University of Cambridge > Talks.cam > Computer Laboratory Systems Research Group Seminar > The Case for Decentralized Scheduling in Modern Datacenters

The Case for Decentralized Scheduling in Modern Datacenters

Add to your list(s) Download to your calendar using vCal

  • UserSmita Vijayakumar, Systems Research Group, Cambridge University Computer Laboratory
  • ClockThursday 01 May 2025, 15:00-16:00
  • HouseFW11.

If you have a question about this talk, please contact Richard Mortier.

Modern data centres serve as a backbone for executing diverse user workloads. The growing demand for their resources has led to high volumes of traffic, requiring clusters to operate at high utilization. In this talk, I shall detail how data centre schedulers, which are responsible for mapping workload tasks to resources, perform under such challenging conditions. I will present how centralized schedulers, while globally informed, do not scale well under high load since they generate a lot of network traffic when continuously transferring updated node data. Conversely, distributed schedulers scale well but lack a precise global view of cluster resources, leading to suboptimal task allocations. Consequently, these existing schedulers impose up to three times longer wait times on tail tasks, leading to large variance in inter-task start times, and hence, longer task and job completion times.

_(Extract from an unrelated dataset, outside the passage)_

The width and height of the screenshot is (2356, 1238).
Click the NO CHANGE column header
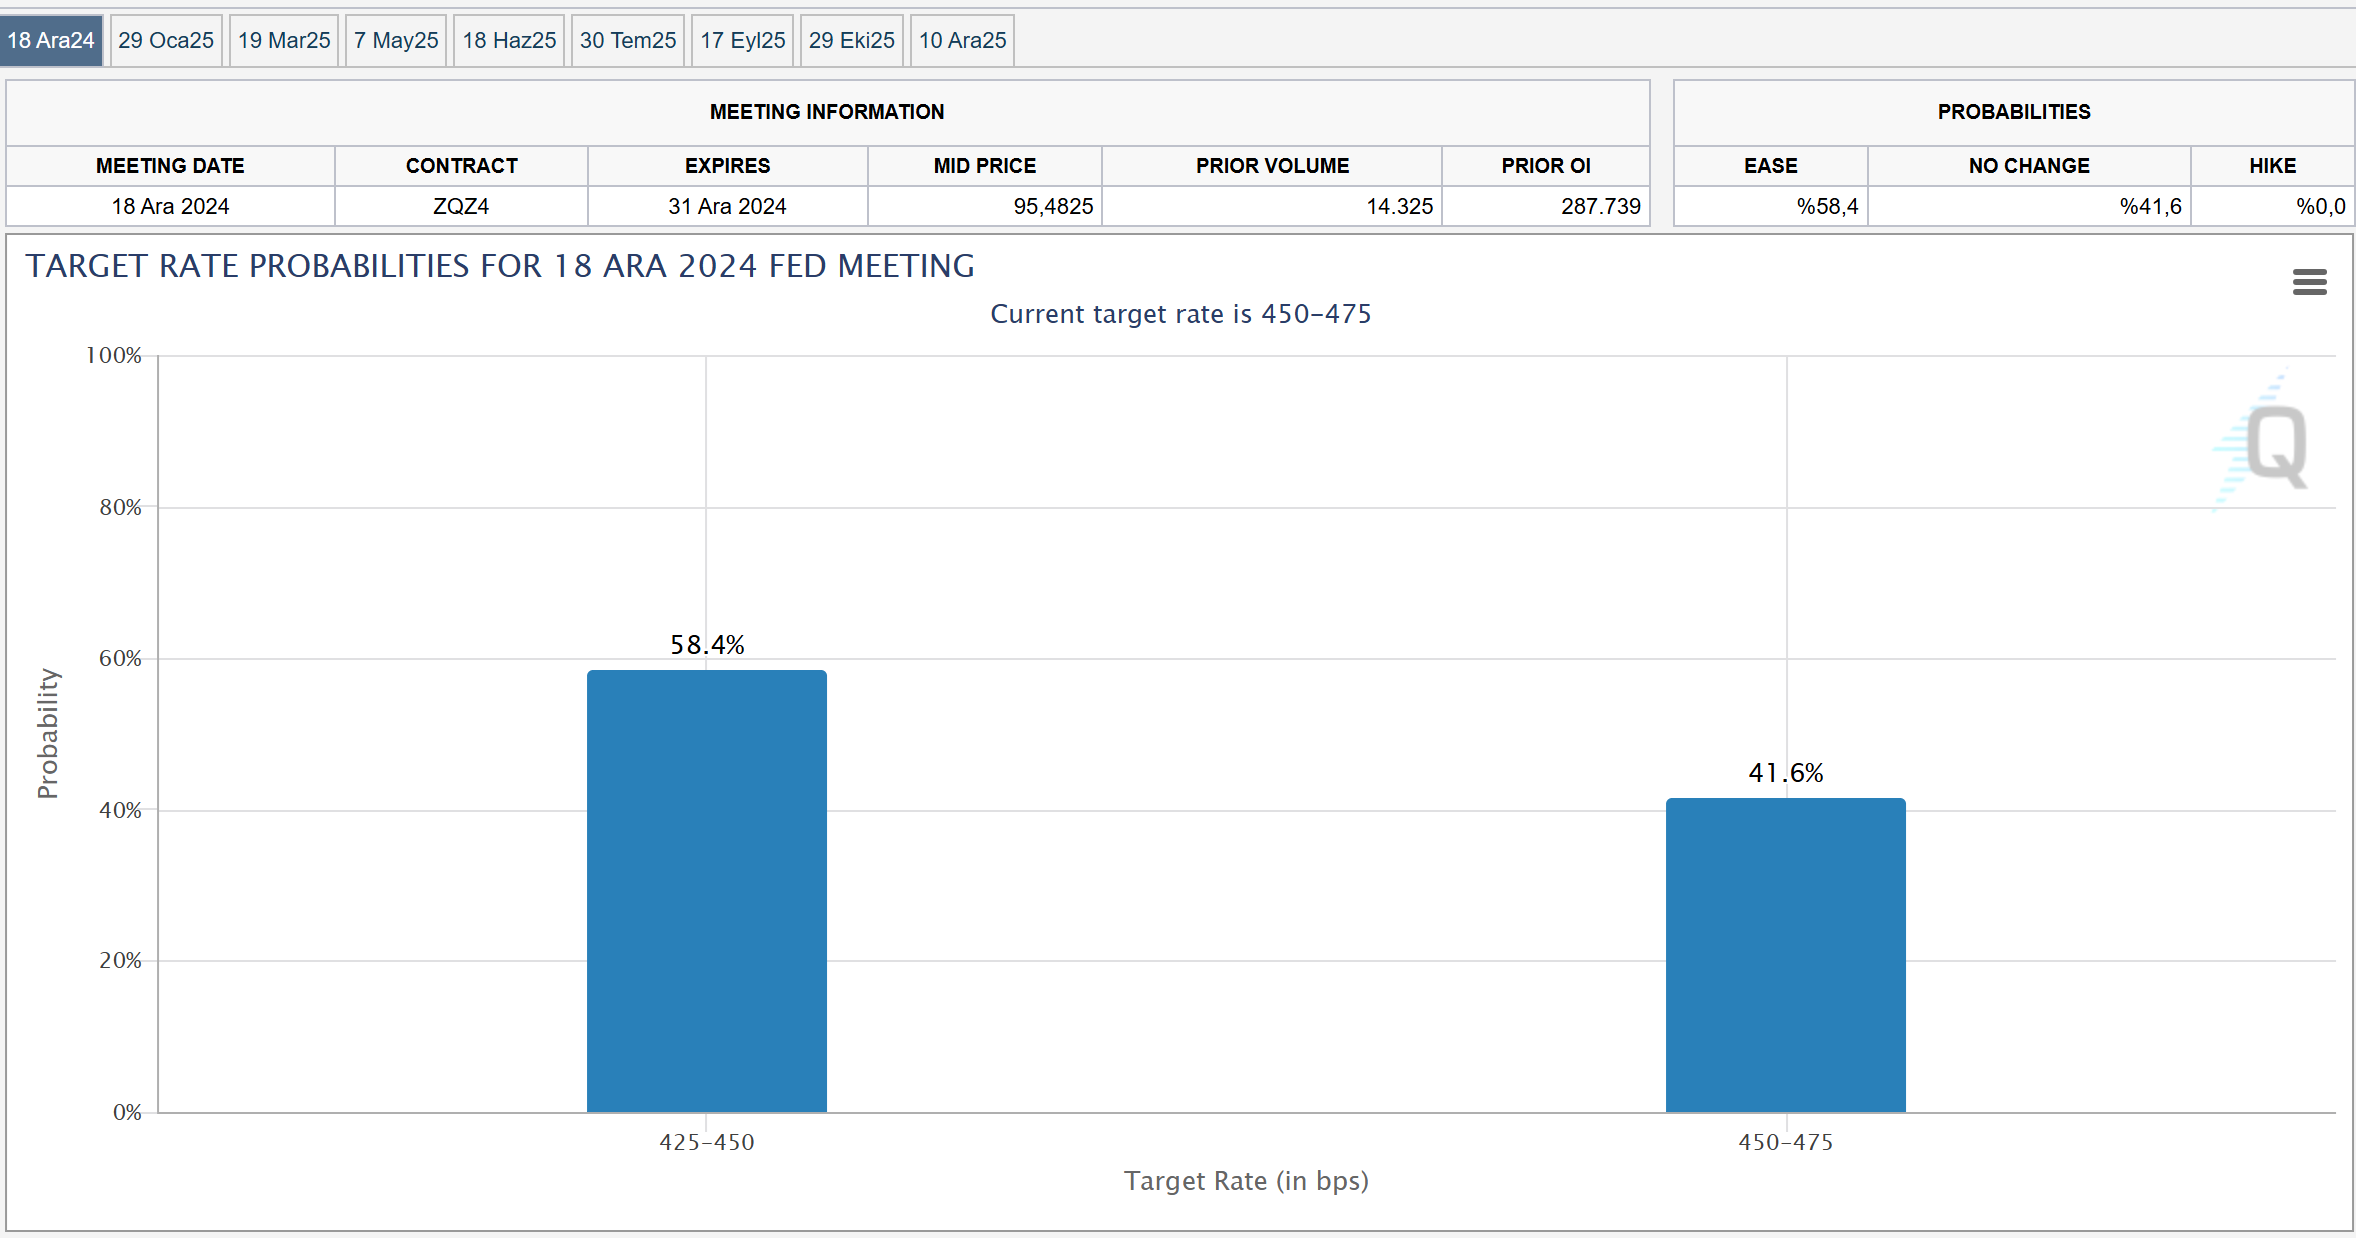pos(2029,166)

I will then describe recent advances in decentralized scheduling, focusing on performance, scalability, and load balancing. I will present our approach of job-aware decentralized scheduling which effectively reduces task wait times even under high cluster load. I will also talk about how distributed optimization algorithms can be implemented within the framework of decentralized scheduling, in order to provide theoretical guarantees for convergence to an optimal schedule. By the end of this talk, I hope to convince you that decentralized schedulers achieve a good balance in both scale and performance, and are indeed the most practical solution for data centres.

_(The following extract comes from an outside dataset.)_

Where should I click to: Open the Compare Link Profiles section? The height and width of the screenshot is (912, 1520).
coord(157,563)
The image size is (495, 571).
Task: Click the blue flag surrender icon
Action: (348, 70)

Bio: Smita Vijayakumar recently completed her PhD in Computer Science from the University of Cambridge, under the supervision of Evangelia Kalyvianaki. As a part of her thesis, she developed a decentralized scheduling framework to reduce tail task latencies in highly utilized datacenters. She has over twelve years of industry experience at companies like Cisco and Juniper, working on cloud computing, networking, and distributed systems. She also has an MS in Computer Science from The Ohio State University, where her work investigated cloud resource allocation to bottleneck stages for processing streaming applications. Her research has been published in top-tier ACM and IEEE conferences. She has also been actively involved in mentoring, teaching, and community leadership, including founding Women Who Go in India. Smita’s expertise spans cloud scheduling, resource management, and scalable distributed systems.

This talk is part of the Computer Laboratory Systems Research Group Seminar series.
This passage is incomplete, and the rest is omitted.